Top of DATA SECTION

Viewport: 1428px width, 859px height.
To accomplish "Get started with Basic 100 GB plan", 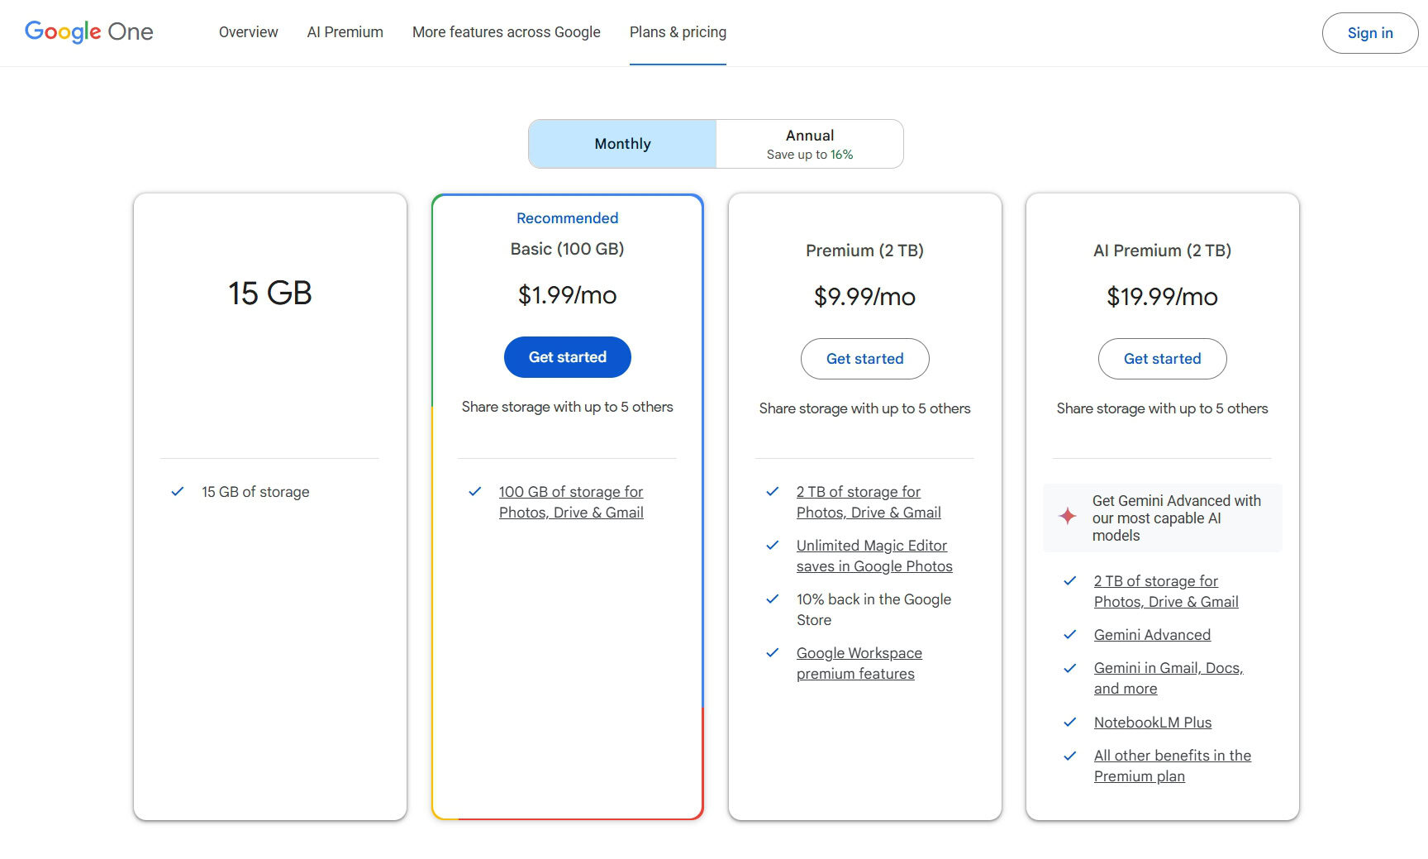I will [x=567, y=357].
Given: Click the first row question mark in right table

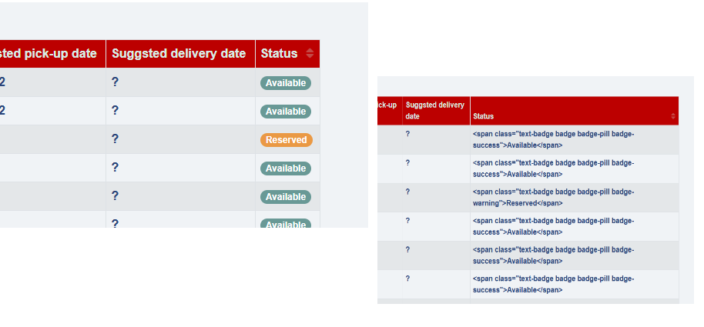Looking at the screenshot, I should [x=407, y=134].
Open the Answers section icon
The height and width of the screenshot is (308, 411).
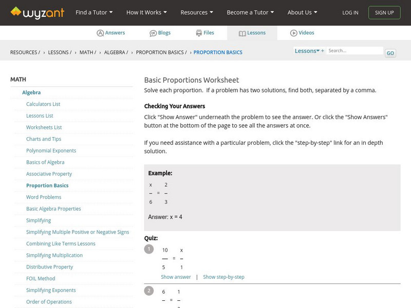(100, 33)
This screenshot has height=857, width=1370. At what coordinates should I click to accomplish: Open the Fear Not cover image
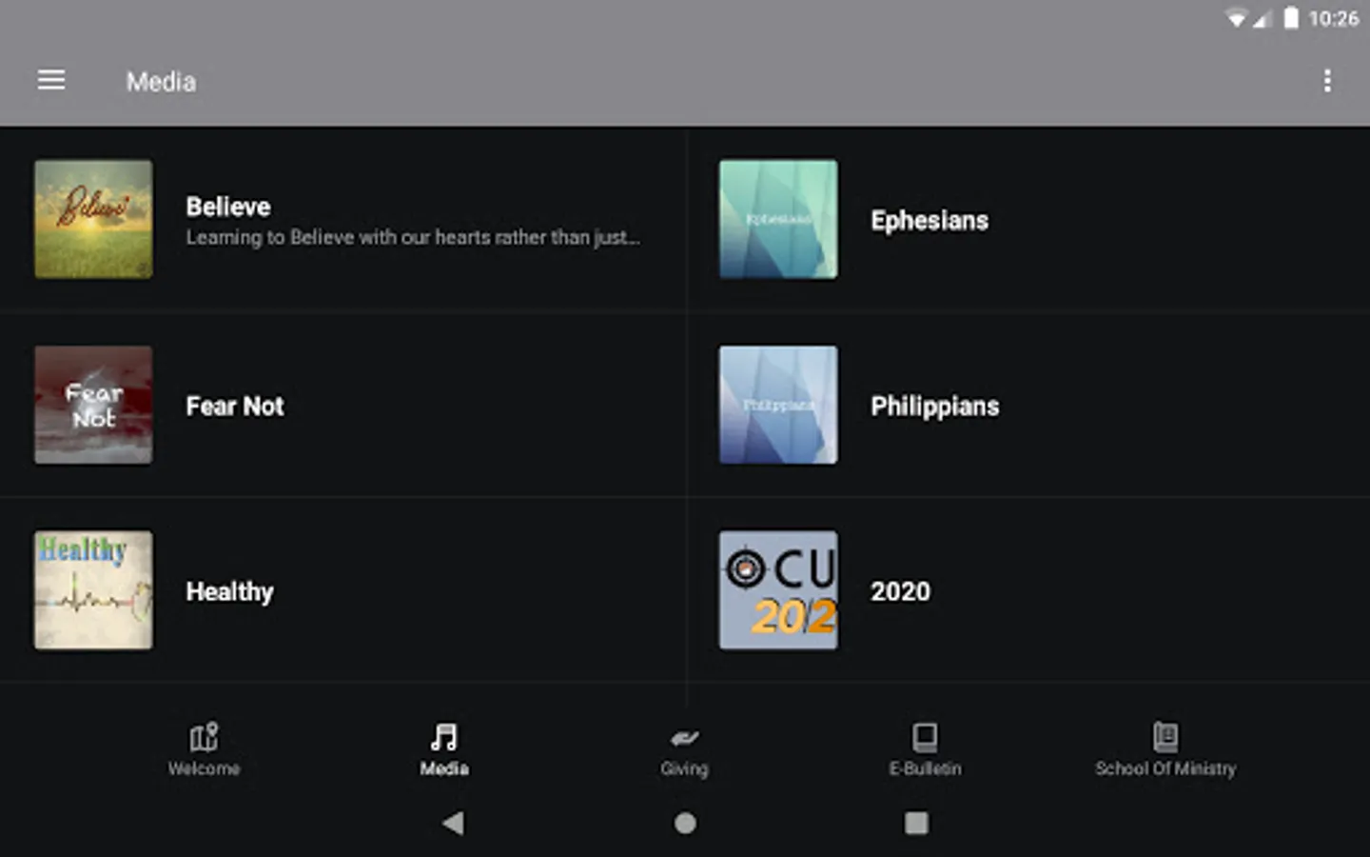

Bottom of DATA SECTION

Scan each line above for the string "Open". Give the tally and nothing else.

*TASK ANSWER:* 2